_Task description_
Which lines in the records below contain the word "will"? Return each of them.

[Dataset entries]
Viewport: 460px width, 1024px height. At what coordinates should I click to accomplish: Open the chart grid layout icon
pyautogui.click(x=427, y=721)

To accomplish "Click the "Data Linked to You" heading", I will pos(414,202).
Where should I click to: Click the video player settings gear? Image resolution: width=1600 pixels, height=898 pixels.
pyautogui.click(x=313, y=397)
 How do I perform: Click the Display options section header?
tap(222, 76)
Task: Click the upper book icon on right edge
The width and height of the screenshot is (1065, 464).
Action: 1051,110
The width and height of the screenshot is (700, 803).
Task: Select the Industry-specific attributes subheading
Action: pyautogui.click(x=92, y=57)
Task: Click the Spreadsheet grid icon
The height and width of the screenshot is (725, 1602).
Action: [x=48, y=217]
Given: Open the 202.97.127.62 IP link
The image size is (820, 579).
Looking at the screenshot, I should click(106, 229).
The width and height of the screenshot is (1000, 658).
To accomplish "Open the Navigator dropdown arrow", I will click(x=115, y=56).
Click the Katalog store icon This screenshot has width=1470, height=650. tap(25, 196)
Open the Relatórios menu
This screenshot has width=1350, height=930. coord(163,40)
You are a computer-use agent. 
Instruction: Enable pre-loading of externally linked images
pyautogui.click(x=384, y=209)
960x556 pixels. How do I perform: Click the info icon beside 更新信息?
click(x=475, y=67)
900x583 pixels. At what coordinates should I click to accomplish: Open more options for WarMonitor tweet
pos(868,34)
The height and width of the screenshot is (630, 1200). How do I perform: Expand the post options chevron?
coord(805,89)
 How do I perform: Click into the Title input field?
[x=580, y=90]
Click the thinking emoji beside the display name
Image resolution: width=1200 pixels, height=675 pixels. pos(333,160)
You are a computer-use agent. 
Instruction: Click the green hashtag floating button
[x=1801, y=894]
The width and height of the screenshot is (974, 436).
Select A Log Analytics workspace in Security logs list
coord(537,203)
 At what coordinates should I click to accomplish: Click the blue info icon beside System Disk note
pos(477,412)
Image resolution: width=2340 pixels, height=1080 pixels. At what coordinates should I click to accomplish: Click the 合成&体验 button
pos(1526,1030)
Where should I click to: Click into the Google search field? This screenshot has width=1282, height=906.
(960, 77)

_Solution to this task_
To accomplish "Click the "Data Linked to You" heading", I will pos(414,202).
To accomplish "Open the Navigator dropdown arrow", I will click(x=115, y=56).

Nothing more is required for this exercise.